#### INPUT FOR THIS TASK ####

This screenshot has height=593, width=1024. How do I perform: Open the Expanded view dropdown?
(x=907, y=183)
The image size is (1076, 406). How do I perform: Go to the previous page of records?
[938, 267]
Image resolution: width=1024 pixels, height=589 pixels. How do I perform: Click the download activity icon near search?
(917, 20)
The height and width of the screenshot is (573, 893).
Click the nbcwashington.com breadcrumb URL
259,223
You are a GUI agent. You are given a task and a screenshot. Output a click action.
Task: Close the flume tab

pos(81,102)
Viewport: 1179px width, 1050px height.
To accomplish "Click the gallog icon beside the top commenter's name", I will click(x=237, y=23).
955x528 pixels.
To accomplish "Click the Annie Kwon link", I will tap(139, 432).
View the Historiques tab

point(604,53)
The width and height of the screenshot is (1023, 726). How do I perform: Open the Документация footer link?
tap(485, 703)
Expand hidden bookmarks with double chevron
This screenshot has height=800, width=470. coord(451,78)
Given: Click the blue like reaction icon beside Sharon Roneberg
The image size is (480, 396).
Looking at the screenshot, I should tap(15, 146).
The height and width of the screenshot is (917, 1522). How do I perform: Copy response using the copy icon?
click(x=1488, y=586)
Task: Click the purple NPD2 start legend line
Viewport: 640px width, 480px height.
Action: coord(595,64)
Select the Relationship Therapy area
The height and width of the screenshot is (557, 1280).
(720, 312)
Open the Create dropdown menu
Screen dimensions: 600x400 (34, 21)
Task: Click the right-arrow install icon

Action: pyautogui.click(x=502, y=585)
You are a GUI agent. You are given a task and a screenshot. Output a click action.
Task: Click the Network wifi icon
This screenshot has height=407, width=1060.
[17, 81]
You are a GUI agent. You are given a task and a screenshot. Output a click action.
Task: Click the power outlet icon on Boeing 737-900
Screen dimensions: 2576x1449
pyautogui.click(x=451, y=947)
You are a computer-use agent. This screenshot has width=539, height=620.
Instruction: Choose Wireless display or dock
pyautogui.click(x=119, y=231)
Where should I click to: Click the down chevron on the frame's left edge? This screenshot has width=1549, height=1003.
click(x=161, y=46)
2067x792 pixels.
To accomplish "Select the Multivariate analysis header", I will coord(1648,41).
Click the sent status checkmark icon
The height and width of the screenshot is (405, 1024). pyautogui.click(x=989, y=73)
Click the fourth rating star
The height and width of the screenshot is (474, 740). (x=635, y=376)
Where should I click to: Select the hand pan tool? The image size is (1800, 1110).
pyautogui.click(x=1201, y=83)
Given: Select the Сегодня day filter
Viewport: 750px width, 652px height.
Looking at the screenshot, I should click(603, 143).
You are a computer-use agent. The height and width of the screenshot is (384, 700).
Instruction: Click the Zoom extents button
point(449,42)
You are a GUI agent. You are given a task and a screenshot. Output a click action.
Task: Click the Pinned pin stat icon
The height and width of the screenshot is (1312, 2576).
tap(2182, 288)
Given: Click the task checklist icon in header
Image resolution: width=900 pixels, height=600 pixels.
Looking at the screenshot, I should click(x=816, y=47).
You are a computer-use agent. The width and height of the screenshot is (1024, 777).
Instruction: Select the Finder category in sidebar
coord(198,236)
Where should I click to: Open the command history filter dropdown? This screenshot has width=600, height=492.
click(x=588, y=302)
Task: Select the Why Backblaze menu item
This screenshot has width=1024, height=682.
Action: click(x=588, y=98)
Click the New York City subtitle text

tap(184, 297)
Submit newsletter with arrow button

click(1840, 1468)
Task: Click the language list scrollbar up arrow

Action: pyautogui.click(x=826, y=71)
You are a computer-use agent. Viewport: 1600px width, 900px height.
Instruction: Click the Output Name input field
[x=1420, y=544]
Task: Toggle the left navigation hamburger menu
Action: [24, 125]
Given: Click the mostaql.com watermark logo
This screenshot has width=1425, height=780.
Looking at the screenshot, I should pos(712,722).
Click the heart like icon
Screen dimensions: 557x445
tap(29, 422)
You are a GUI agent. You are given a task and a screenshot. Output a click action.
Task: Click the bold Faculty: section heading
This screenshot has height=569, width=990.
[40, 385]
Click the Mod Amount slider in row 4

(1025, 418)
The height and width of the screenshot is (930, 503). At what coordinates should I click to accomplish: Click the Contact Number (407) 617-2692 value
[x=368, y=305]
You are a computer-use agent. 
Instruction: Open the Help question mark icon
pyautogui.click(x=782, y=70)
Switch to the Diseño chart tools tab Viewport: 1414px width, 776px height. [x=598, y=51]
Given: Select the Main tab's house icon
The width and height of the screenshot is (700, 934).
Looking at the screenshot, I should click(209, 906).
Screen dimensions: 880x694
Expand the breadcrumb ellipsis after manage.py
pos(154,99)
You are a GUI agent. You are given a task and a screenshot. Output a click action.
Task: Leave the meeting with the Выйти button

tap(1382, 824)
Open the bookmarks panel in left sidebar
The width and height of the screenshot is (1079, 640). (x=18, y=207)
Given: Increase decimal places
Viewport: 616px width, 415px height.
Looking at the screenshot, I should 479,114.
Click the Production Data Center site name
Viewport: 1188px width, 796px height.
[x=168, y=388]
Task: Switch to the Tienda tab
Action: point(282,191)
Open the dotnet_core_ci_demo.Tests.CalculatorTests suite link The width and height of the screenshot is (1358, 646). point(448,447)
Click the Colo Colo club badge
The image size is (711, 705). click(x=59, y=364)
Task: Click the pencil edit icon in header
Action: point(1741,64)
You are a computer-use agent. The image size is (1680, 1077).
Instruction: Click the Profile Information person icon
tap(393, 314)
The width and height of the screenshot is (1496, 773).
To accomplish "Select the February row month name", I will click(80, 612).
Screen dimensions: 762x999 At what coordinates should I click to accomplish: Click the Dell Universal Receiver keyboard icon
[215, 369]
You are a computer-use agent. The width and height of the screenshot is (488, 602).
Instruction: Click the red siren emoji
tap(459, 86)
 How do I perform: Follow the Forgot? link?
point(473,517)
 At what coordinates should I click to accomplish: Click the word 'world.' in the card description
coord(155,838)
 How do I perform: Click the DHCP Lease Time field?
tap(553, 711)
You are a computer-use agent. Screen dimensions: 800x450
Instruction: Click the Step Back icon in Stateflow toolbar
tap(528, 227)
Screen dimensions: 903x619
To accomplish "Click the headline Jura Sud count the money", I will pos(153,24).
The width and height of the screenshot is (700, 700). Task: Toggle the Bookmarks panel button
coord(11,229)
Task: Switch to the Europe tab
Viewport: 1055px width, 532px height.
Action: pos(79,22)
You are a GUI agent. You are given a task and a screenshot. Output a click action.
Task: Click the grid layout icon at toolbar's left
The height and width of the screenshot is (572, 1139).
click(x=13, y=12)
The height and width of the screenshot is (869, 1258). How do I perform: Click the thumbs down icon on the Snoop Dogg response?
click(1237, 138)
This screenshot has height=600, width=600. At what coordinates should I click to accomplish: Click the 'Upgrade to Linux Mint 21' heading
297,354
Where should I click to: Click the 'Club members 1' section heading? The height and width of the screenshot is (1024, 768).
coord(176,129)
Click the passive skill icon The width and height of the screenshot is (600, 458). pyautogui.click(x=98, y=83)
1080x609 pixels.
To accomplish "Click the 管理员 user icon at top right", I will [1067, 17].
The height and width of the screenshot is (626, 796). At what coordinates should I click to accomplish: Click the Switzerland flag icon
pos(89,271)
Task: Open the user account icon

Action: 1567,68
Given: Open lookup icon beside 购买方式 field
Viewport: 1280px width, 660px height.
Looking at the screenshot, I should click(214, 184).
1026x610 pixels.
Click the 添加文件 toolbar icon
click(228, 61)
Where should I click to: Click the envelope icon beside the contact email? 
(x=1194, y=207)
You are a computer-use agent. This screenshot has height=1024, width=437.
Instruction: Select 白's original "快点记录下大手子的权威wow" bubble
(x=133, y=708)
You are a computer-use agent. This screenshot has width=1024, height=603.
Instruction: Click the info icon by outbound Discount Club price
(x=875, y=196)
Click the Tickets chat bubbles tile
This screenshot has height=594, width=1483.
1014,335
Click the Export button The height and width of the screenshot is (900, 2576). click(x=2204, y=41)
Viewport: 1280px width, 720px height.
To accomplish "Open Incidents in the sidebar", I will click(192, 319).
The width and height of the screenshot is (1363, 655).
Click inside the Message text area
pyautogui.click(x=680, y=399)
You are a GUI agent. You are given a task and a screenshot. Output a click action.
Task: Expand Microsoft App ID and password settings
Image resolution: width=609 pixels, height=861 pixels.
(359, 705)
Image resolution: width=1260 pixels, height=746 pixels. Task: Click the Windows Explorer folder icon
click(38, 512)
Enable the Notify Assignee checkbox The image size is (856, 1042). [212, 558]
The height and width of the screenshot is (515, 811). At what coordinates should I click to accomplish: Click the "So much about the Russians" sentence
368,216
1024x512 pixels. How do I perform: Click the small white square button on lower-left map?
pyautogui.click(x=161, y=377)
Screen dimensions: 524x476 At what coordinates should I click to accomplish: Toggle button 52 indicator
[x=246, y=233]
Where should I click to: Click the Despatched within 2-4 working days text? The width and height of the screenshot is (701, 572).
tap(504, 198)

####

DESCRIPTION OF THE TASK:
Starting at the line above that contains "How do I perform: Follow the Forgot? link?", write out each line exactly until the line that contains "1080x609 pixels." has been written, and stop there.

SOLUTION FOR THIS EXERCISE:
 How do I perform: Follow the Forgot? link?
point(473,517)
 At what coordinates should I click to accomplish: Click the word 'world.' in the card description
coord(155,838)
 How do I perform: Click the DHCP Lease Time field?
tap(553, 711)
You are a computer-use agent. Screen dimensions: 800x450
Instruction: Click the Step Back icon in Stateflow toolbar
tap(528, 227)
Screen dimensions: 903x619
To accomplish "Click the headline Jura Sud count the money", I will pos(153,24).
The width and height of the screenshot is (700, 700). Task: Toggle the Bookmarks panel button
coord(11,229)
Task: Switch to the Europe tab
Viewport: 1055px width, 532px height.
Action: pos(79,22)
You are a GUI agent. You are given a task and a screenshot. Output a click action.
Task: Click the grid layout icon at toolbar's left
The height and width of the screenshot is (572, 1139).
click(x=13, y=12)
The height and width of the screenshot is (869, 1258). How do I perform: Click the thumbs down icon on the Snoop Dogg response?
click(1237, 138)
This screenshot has height=600, width=600. At what coordinates should I click to accomplish: Click the 'Upgrade to Linux Mint 21' heading
297,354
Where should I click to: Click the 'Club members 1' section heading? The height and width of the screenshot is (1024, 768).
coord(176,129)
Click the passive skill icon The width and height of the screenshot is (600, 458). pyautogui.click(x=98, y=83)
1080x609 pixels.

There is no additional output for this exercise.